(Excerpted data Opens)

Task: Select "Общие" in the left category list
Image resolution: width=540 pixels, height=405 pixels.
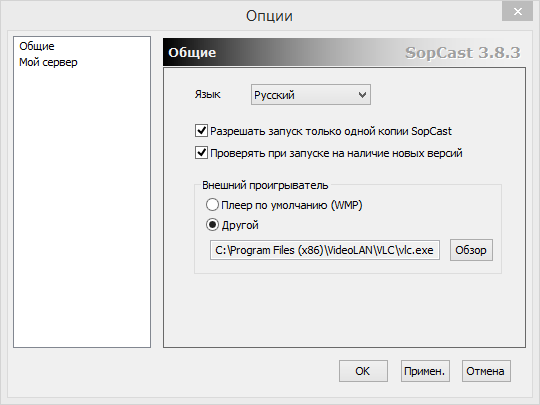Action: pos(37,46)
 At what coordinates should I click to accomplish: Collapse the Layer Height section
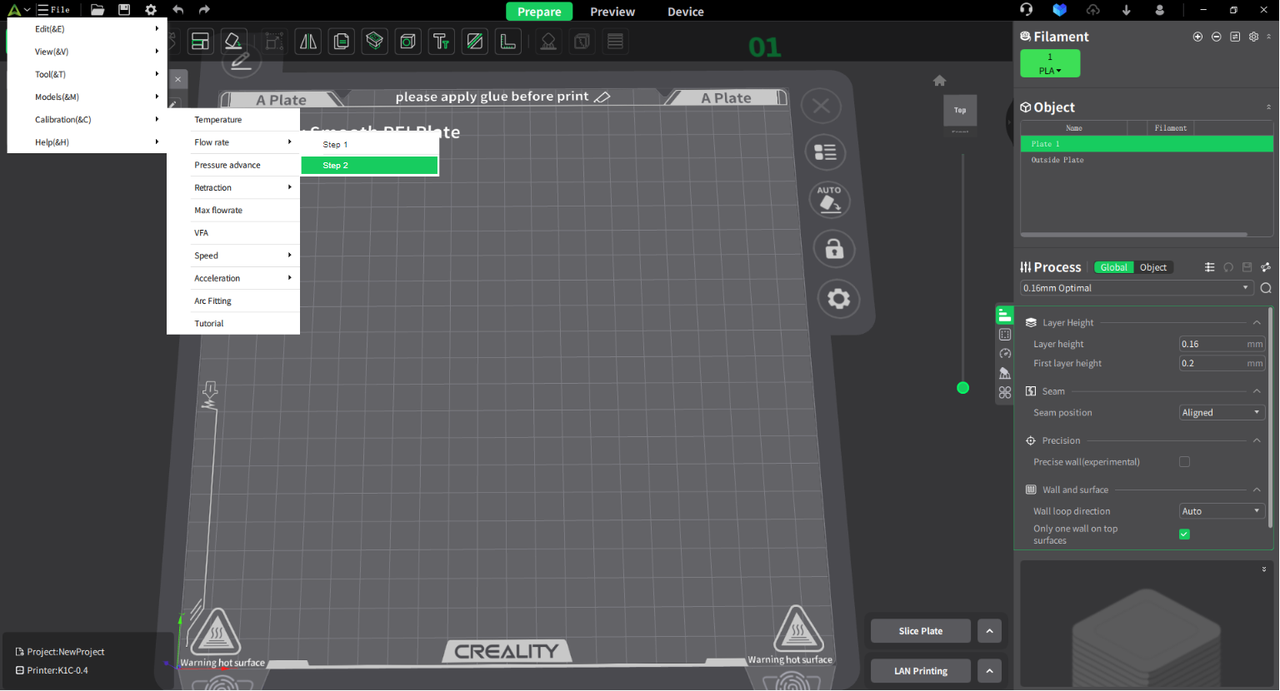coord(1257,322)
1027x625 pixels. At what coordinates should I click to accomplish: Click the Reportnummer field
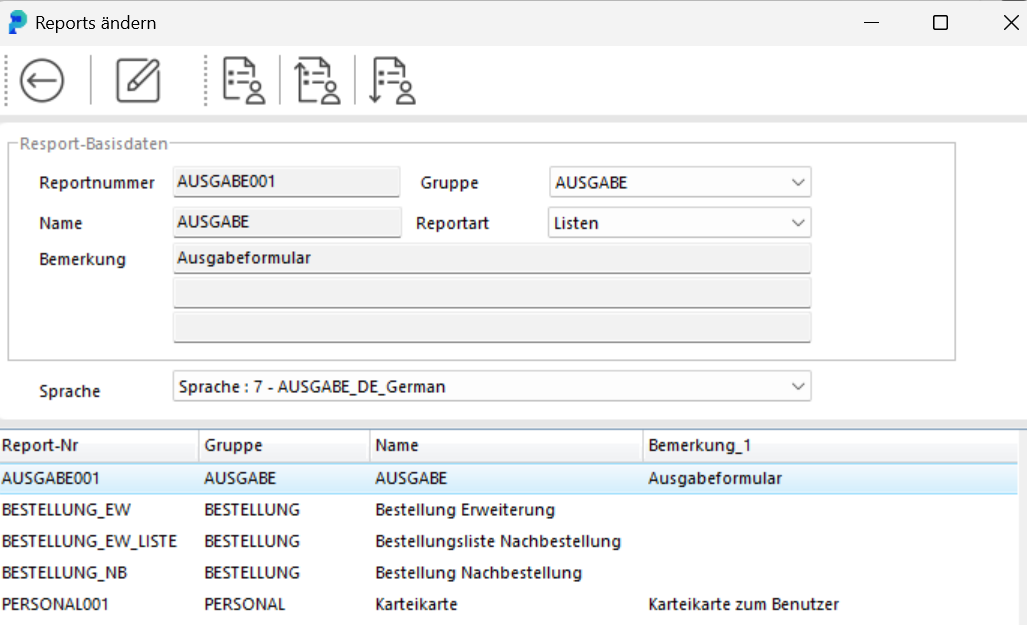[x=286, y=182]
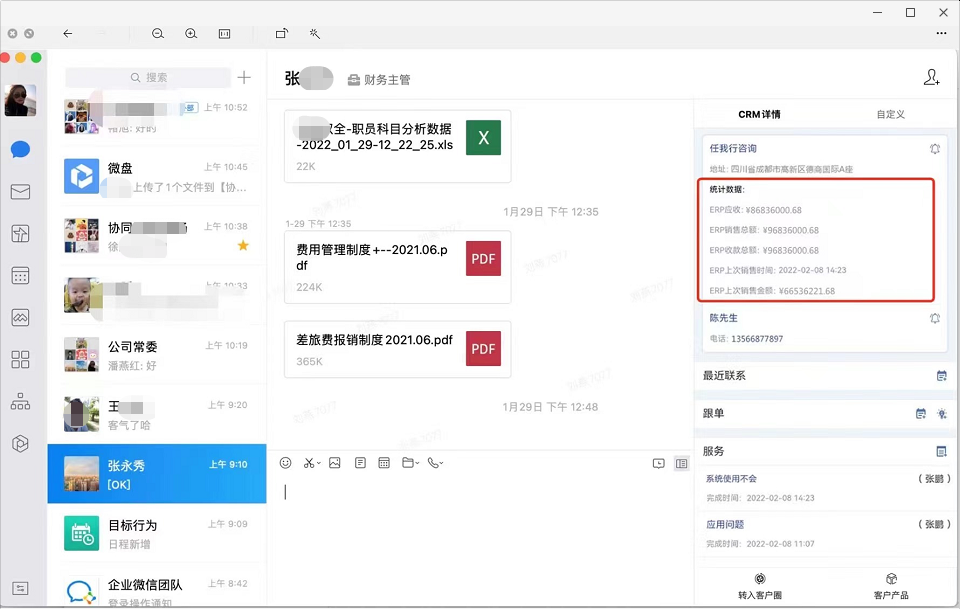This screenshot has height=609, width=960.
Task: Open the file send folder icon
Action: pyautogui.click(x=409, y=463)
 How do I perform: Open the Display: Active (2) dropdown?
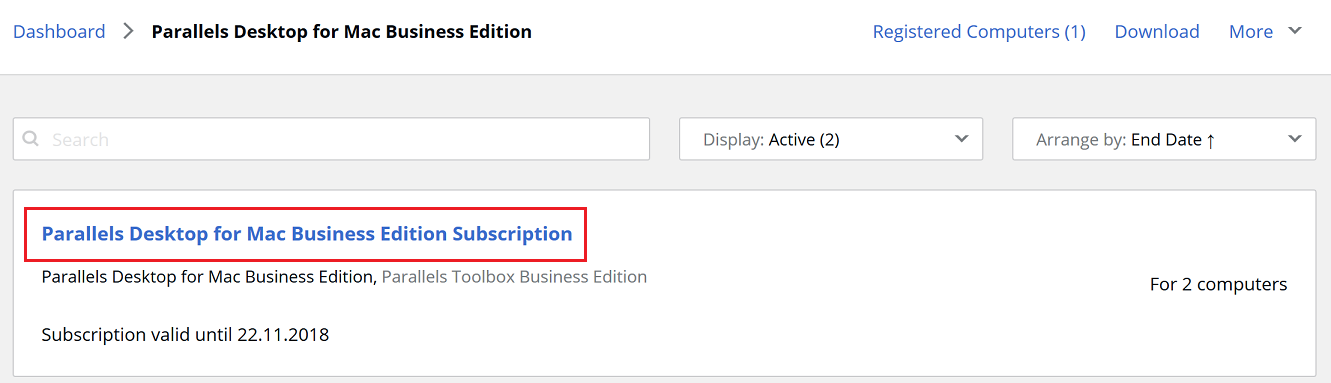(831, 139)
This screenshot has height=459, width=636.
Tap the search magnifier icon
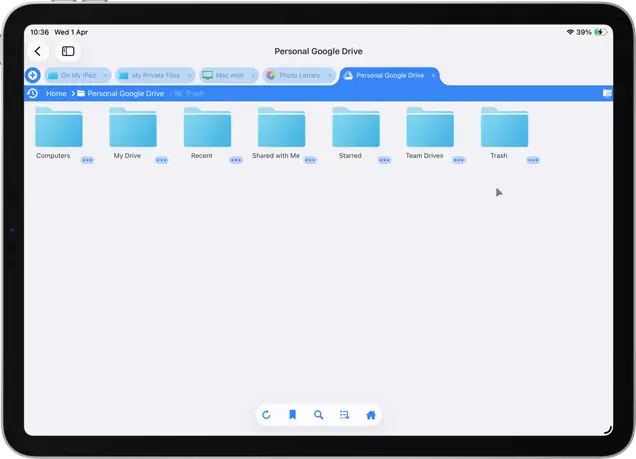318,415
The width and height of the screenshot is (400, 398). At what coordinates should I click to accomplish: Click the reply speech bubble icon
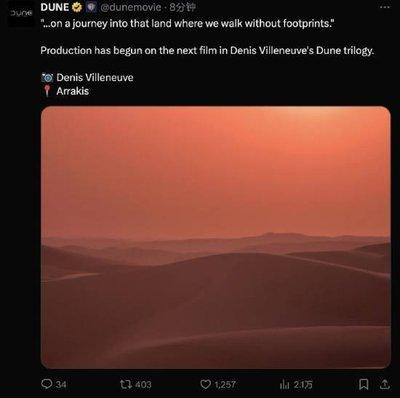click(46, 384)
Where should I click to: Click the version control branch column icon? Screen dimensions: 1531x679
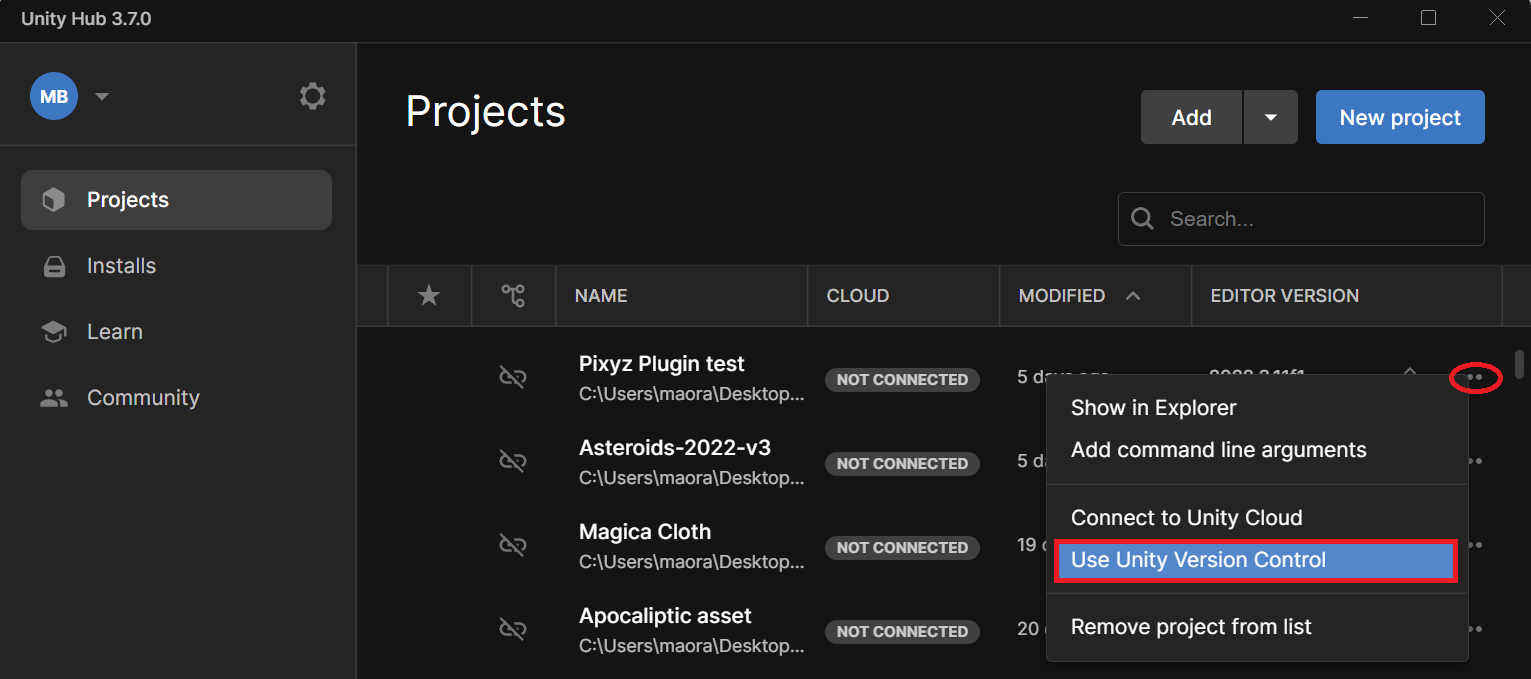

(Excerpted data Closes)

:: Exercise ::
Pictures are to be omitted. The lines from the line holding "The width and" through the closing line of the data above are to be set down exactly, and nothing more.

:: Exercise result ::
The width and height of the screenshot is (400, 398). At what coordinates should I click to accomplish: Click the reply speech bubble icon
click(46, 384)
Where should I click to: Click the version control branch column icon? Screen dimensions: 1531x679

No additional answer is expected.